SunOpta, Abengoa technology dispute enters arbitration

By Sarah Smith
A U.S. District Court judge has sent SunOpta Inc. and Abengoa Bioenergy to an arbitration panel to sort out their grievances over allegedly pirated technology. Meanwhile, the lawsuit filed by SunOpta under seal in January in a Missouri court has been stayed, pending the arbitration outcome.

Canada-based SunOpta, which has food-processing and biofuels divisions, sued Spanish ethanol giant Abengoa Bioenergy, accusing the defendant of appropriating SunOpta's biomass-to-ethanol technology without compensation, luring away its former process technology manager to induce him to reveal proprietary trade secrets and using replicas of the SunOpta technology in two Abengoa Bioenergy ethanol facilities.

Abengoa Bioenergy denied it had misappropriated the technology. It claimed SunOpta was trying to coerce settlement of the contractual disputes by filing the suit. The companies became involved in 2002 when they entered into negotiations regarding Abengoa Bioenergy's potential use of SunOpta's fiber preparation and pretreatment technology, in which a unique steam explosion process developed by SunOpta converts biomass to cellulosic ethanol. They formalized this engineering and consulting agreement in January 2004, according to the Missouri judge's order.

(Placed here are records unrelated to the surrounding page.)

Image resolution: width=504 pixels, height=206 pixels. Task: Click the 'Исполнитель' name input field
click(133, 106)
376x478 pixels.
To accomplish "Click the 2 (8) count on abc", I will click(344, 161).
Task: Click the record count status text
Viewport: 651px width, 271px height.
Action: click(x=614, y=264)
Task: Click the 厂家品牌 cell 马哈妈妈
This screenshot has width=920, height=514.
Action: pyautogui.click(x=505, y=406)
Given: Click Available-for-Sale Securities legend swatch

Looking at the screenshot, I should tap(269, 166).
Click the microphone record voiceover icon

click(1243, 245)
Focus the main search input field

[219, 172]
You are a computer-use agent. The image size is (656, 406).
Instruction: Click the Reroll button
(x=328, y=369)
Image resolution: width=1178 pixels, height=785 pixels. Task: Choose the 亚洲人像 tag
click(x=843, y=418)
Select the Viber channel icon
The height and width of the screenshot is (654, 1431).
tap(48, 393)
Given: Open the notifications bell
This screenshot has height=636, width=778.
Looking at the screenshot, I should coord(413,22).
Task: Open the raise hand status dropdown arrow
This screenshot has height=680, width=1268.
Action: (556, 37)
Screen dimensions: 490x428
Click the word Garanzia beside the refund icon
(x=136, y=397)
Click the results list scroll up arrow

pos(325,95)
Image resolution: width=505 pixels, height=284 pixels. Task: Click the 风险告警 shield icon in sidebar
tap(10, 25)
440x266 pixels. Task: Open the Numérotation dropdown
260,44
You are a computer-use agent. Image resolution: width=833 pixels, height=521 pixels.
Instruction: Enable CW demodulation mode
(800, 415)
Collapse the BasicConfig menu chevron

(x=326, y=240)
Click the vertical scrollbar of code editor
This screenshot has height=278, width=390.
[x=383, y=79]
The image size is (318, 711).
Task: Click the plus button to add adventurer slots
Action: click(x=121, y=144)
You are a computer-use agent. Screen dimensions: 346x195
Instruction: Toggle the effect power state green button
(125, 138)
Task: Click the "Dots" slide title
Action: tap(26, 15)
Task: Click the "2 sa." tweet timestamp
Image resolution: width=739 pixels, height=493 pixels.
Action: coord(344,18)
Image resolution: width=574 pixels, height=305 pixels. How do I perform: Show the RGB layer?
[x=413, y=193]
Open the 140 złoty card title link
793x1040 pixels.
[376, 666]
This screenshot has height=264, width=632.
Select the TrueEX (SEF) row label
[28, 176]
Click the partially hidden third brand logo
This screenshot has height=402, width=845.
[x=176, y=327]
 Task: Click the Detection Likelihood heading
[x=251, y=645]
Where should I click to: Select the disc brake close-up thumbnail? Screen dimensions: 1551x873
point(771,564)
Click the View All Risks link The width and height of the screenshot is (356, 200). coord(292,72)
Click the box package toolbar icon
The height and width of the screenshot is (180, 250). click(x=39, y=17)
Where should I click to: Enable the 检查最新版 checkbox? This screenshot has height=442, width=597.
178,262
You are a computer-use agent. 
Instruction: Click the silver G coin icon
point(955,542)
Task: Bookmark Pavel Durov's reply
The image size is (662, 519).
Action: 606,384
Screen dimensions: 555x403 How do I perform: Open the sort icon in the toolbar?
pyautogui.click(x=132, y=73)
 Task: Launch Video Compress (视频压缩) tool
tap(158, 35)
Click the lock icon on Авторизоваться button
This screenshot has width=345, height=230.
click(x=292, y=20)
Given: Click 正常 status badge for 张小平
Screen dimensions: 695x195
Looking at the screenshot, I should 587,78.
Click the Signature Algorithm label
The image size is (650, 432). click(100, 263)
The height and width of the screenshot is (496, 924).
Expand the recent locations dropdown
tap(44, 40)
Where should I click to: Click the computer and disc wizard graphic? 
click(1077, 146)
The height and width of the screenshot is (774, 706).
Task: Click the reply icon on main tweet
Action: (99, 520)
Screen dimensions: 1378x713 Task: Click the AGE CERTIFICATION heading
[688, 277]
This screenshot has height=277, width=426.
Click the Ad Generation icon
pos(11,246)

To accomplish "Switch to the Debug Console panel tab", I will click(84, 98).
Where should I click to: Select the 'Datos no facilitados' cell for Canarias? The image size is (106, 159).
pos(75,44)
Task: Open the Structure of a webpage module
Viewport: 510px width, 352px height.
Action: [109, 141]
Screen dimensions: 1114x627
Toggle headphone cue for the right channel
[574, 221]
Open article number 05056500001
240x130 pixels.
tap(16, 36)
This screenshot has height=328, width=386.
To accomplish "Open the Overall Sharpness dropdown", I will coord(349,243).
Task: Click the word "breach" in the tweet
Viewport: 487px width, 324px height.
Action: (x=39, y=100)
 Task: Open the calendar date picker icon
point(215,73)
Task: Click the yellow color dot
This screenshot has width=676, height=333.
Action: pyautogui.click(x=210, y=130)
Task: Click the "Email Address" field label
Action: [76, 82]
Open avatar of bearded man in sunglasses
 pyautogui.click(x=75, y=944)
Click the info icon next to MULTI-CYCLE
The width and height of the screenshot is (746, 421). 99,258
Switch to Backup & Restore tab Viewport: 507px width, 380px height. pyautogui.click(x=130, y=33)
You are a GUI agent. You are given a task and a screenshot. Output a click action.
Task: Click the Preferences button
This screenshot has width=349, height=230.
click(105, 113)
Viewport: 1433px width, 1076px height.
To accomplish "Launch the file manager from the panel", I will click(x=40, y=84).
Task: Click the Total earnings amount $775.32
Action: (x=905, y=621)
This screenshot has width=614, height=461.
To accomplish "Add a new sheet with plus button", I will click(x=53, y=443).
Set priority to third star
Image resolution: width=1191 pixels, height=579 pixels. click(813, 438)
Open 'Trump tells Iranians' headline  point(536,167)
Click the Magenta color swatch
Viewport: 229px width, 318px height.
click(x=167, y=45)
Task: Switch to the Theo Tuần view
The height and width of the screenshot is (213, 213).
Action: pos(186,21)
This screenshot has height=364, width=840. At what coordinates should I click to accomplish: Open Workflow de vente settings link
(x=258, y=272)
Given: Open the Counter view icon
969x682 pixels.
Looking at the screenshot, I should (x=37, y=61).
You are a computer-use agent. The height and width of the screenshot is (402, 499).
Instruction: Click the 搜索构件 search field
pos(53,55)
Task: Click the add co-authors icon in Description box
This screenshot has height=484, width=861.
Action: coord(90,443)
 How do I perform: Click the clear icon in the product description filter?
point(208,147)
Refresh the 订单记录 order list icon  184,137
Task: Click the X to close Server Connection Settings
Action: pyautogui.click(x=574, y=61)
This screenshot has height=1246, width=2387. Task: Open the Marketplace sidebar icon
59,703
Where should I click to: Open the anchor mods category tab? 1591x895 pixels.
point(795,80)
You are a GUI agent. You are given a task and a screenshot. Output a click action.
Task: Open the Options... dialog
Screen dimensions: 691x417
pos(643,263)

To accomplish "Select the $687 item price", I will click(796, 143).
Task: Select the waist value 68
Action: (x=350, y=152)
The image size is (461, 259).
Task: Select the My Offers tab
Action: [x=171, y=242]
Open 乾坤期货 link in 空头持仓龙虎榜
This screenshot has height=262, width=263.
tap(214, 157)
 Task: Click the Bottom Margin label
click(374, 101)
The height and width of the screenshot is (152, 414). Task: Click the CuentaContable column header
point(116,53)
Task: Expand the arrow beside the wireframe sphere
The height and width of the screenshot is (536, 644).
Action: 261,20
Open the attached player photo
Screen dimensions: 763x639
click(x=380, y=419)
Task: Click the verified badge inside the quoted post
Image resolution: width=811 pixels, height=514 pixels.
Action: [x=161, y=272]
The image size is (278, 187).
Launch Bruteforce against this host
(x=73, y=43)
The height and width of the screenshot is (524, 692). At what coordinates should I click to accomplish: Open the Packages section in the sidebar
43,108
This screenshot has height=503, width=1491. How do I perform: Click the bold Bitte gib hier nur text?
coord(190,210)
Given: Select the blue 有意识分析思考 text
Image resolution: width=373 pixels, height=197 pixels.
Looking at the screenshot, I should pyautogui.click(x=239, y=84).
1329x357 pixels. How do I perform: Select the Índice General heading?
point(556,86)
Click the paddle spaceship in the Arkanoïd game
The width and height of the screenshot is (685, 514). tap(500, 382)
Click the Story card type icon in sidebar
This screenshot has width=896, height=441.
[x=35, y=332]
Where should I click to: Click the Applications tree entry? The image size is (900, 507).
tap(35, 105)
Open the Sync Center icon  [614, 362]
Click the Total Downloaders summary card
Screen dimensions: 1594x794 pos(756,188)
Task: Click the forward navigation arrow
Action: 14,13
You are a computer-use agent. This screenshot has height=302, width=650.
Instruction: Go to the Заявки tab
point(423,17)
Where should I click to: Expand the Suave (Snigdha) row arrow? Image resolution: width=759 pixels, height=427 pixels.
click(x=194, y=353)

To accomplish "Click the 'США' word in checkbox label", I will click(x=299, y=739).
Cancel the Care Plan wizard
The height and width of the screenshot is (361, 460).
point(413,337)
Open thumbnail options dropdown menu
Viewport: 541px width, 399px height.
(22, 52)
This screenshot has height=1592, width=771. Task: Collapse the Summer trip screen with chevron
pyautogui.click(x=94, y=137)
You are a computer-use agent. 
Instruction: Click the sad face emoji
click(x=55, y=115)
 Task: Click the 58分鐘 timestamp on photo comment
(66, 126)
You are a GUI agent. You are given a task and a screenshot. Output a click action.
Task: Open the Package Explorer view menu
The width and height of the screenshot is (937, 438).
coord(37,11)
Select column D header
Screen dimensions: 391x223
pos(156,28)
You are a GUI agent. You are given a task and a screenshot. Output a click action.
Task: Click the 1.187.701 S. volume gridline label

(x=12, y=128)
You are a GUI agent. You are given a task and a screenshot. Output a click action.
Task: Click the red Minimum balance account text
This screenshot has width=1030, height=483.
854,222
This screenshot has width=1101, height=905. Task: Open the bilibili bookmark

SunOpta agreed to provide technical information for Abengoa to use in a cellulosic ethanol venture in Salamanca, Spain.

In April 2004, the parties entered into a separate technology agreement relating to a grant that Abengoa Bioenergy received from the U.S. DOE. This agreement was intended to protect SunOpta's right to its existing and developing intellectual property, and trade secrets. In 2005, an Abengoa Bioenergy subsidiary executed a contract to purchase a SunOpta filter preparation system for the Spanish plant. By 2007, the companies were disputing whether SunOpta had reneged on obligations to deliver additional equipment to Spain, and
Abengoa stopped payments on the system.

SunOpta said Abengoa Bioenergy subsequently used identical SunOpta technology in two U.S. ethanol plants and received its DOE grant based on SunOpta's replicated technology. It then filed the complaint and sought an injunction to stop Abengoa Bioenergy from using the technology. Abengoa Bioenergy denied all of the accusations.

Because the two companies included a binding arbitration clause into their contractual agreements, the Missouri judge ordered them before an arbitration panel to settle the dispute. He refused to dismiss SunOpta's claims and its request for an injunction until arbitrators decide the issues in the case. The American Arbitration Association will sort out the parties' legal rights under their contracts in a nonpublic forum. The Missouri judge will conduct a status conference in September.